At war’s end the Qing government bestowed Gordon the equivalent rank of field marshal, dressed him in full mandarin regalia, and granted him the honorary “Imperial Yellow Jacket” reserved for only forty men in all of China—namely, the emperor’s ceremonial bodyguard.

Throughout his string of military victories Gordon was offered financial gifts from royalty and merchants alike but the incorruptible Englishman always refused, writing "I know I shall leave China as poor as I entered it, but with the knowledge that, through my weak instrumentality, upwards of eighty to one hundred thousand lives have been spared. I want no further satisfaction than this." Gordon’s achievements were widely reported in the British press where he gained the nickname “Chinese Gordon.”

Maj General Charles Gordon

Between Zeng Guofan and Li Hongzhang’s reinvigorated armies, British material assistance, Charles Gordon’s direction, and a little help from American mercenaries the Qing government finally got the upper hand on the Taiping. They also got help from the Taipings themselves whose top generals, coping poorly with their reversing fortunes, turned on one another. They also turned on Chinese peasants alongside the long-plundered landlords, alienating the masses through widespread looting, scorching and burning of villages and brutally massacring innocents.

Qing forces retook strategic cities on the Yangtze River and eventually laid siege to the Taiping capital of Nanjing. After several months of starvation and disease within the city walls, Nanjing finally fell. Hong Xiuquan’s body was found dead, poisoned either from eating noxious weeds or suicide. What few Taiping officials survived were interrogated by the Qing, then tortured and slowly killed, their remains finally blown out of cannons to prevent their entering heaven.

After fourteen years and 20-30 million deaths the Taiping Rebellion was officially over, but the Qing Dynasty was forever changed and weakened.

HONG A HERO, ZENG A TRAITOR: ZENG A HERO, HONG IN LIMBO

To conclude the Taiping Rebellion story, we’ll touch on how China regards two of its key figures today.

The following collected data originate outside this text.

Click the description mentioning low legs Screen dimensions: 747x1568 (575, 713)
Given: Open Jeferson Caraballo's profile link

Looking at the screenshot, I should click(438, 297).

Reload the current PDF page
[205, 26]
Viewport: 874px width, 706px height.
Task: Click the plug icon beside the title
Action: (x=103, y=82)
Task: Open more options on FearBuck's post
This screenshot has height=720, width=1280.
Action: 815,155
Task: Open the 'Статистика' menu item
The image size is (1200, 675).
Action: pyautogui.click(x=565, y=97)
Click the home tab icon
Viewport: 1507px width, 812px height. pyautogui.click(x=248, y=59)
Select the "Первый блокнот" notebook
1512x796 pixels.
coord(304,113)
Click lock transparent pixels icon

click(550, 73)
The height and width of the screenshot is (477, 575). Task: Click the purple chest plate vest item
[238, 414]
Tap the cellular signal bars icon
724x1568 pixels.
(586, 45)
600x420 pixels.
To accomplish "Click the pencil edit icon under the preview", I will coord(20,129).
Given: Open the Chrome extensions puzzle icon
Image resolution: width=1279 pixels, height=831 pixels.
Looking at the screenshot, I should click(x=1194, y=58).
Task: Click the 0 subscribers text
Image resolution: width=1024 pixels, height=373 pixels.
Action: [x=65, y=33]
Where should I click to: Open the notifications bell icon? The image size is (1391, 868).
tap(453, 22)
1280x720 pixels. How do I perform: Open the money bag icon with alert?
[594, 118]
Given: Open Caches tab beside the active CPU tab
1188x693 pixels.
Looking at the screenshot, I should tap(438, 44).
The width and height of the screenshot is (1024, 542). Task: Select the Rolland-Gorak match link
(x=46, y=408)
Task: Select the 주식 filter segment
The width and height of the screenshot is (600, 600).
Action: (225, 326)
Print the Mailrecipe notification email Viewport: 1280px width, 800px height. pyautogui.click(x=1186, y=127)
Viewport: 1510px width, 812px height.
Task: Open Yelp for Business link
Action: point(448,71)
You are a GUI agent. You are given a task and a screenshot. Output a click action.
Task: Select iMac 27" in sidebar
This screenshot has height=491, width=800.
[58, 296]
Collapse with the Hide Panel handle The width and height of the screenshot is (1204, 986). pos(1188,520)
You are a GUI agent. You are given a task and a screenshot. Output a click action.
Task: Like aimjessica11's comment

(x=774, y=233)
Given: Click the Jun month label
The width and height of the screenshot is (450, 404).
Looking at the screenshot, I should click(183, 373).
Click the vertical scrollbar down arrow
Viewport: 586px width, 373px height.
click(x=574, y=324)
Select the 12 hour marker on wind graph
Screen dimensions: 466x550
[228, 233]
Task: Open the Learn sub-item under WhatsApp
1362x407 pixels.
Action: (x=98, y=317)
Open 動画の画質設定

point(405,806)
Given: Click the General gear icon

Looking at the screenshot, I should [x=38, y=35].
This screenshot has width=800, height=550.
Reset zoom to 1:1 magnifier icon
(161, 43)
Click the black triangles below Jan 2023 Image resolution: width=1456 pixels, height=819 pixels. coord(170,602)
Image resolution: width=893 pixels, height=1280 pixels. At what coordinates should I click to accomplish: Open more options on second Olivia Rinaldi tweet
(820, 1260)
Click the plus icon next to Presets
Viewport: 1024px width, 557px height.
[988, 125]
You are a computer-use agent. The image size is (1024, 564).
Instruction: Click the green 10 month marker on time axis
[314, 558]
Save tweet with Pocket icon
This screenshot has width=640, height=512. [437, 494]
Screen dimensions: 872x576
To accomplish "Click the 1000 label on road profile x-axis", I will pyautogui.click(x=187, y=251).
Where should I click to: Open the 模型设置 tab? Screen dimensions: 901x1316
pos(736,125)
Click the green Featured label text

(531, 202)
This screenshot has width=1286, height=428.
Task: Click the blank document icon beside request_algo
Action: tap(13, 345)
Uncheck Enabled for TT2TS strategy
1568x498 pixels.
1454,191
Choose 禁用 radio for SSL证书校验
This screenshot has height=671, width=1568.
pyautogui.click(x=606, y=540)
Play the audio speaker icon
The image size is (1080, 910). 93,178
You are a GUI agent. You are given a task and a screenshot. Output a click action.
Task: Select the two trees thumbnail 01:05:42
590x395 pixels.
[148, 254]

During the Chinese Communists’ years fighting Chiang Kai-Shek’s Nationalists, Mao Zedong openly revered Hong Xiuquan who he viewed as a fellow Marxist. Hong, like Mao, was also a peasant from the south fighting the hopelessly corrupt Qing dynasty, just as the CCP was rebelling against the corrupt Nationalist government.

Although Mao complimented Zeng Guofan’s military prowess, he nevertheless condemned the general as a traitor for siding with the alien Qing imperialists against his fellow Chinese who harbored primitive but virtuous communist ideals.

In the 21st century the CCP’s views on the Taiping Rebellion have “evolved.”

Zeng Guofan is now hailed as a hero. China, according to the modern version of history, would have fallen into chaos under the Taiping rebels and Zeng made the agonizing but correct decision to side with the government to “preserve stability.”

Hong Xiuquan, on the other hand, was a strange religious mystic similar to today’s Falun Gong. His attempt to usurp the government wrought widespread devastation which in turn invited further encroachment upon China by imperialistic foreigners. Now his legacy is “debated.”

(Never mind that Mao Zedong heaved China into his own destructive chaos during the Cultural Revolution, seeking to annihilate all vestiges of Chinese history and tradition just like the Taipings. Mao also preyed upon countless young women in his Zhongnanhai government compound, paralleling Hong’s bizarre orgies in his Nanjing palace.)

Now that the corrupt establishment is no longer Chiang Kai-Shek’s Nationalists but rather the CCP, the new dynasty no longer condones troublesome insurgents. “Stability” is paramount to revolution. Hong, a hero when the communists were the rebels, is now ambiguous. Zeng, a traitor when the Nationalists were the establishment, is now a patriot.